Intitulé « Le milieu de travail sur le plan psychosocial : évolutions et pistes d’action mondiales », ce document, publié en amont de la Journée mondiale de la sécurité et de la santé au travail, s’appuie notamment sur des données de l’Organisation mondiale de la Santé.
Selon le rapport, ces risques entraînent « environ 840 000 décès annuels imputables à des maladies cardiovasculaires ou à des troubles mentaux ». Bien que ces pathologies aient des causes souvent multiples, l’OIT souligne que des études longitudinales « mettent en évidence des liens constants entre les expositions psychosociales négatives au travail (…) et la santé mentale et cardiovasculaire ».
Cinq facteurs principaux sont identifiés : le stress, la durée excessive du travail, le harcèlement, le déséquilibre entre les efforts et les récompenses, ainsi que la précarité de l’emploi.
Les données confirment l’ampleur du phénomène : 35 % des travailleurs dans le monde dépassent 48 heures de travail par semaine, tandis que 23 % déclarent avoir subi une forme de violence ou de harcèlement au cours de leur carrière.
Certaines catégories apparaissent plus vulnérables, notamment les travailleurs migrants, les personnes en situation de handicap, les jeunes, les seniors et les salariés en situation précaire ou dans l’économie informelle.
Dans un contexte marqué par le télétravail, la digitalisation et l’essor de l’intelligence artificielle, l’environnement professionnel connaît « une profonde mutation », souligne l’OIT, qui constate également « une reconnaissance croissante de la prévention des dangers psychosociaux comme priorité nationale ».
Face à ces enjeux, l’organisation recommande de renforcer la recherche afin de disposer de « données régulières, harmonisées et comparables à l’échelle internationale », mais aussi d’évaluer plus rigoureusement les politiques publiques.
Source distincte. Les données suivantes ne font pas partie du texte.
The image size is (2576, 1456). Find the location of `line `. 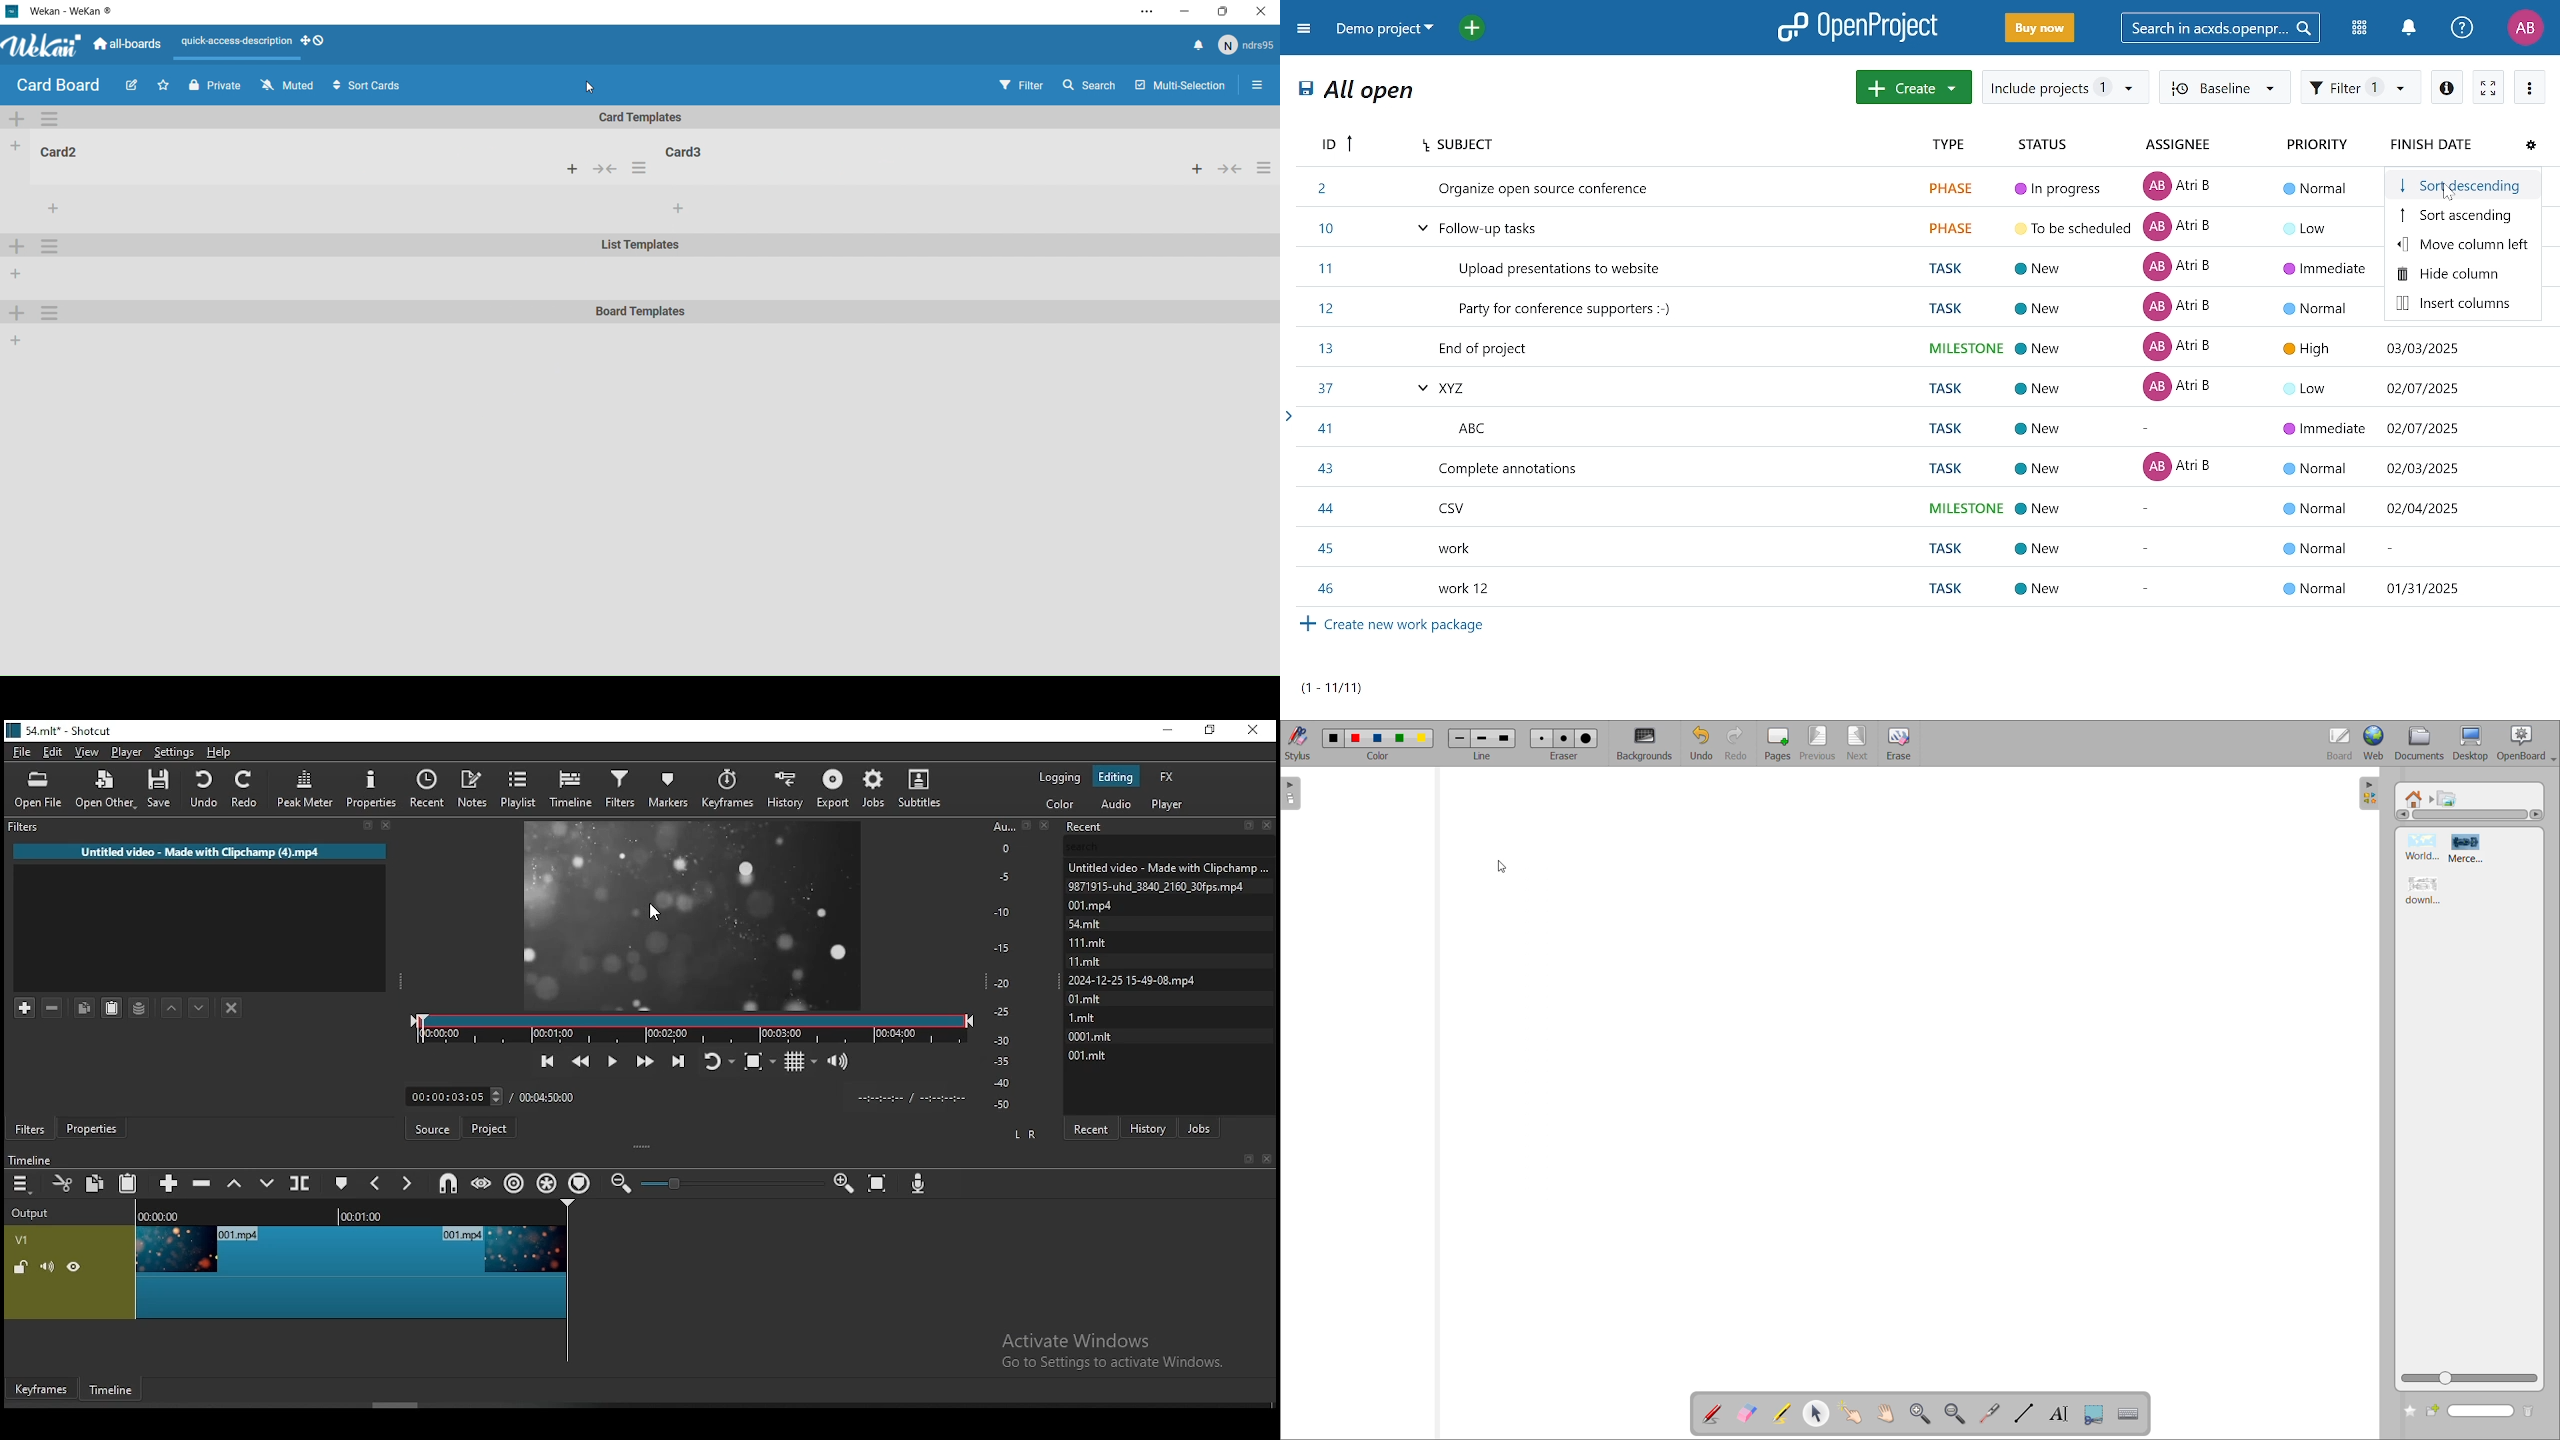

Elle appelle également à une coopération accrue entre autorités de santé, institutions publiques et partenaires sociaux pour améliorer la prévention au sein des entreprises.
Enfin, le rapport met en lumière l’impact économique de ces risques : les maladies cardiovasculaires et les troubles mentaux associés représentent environ 1,37 % du PIB mondial, illustrant le coût considérable de ces problématiques pour l’économie globale.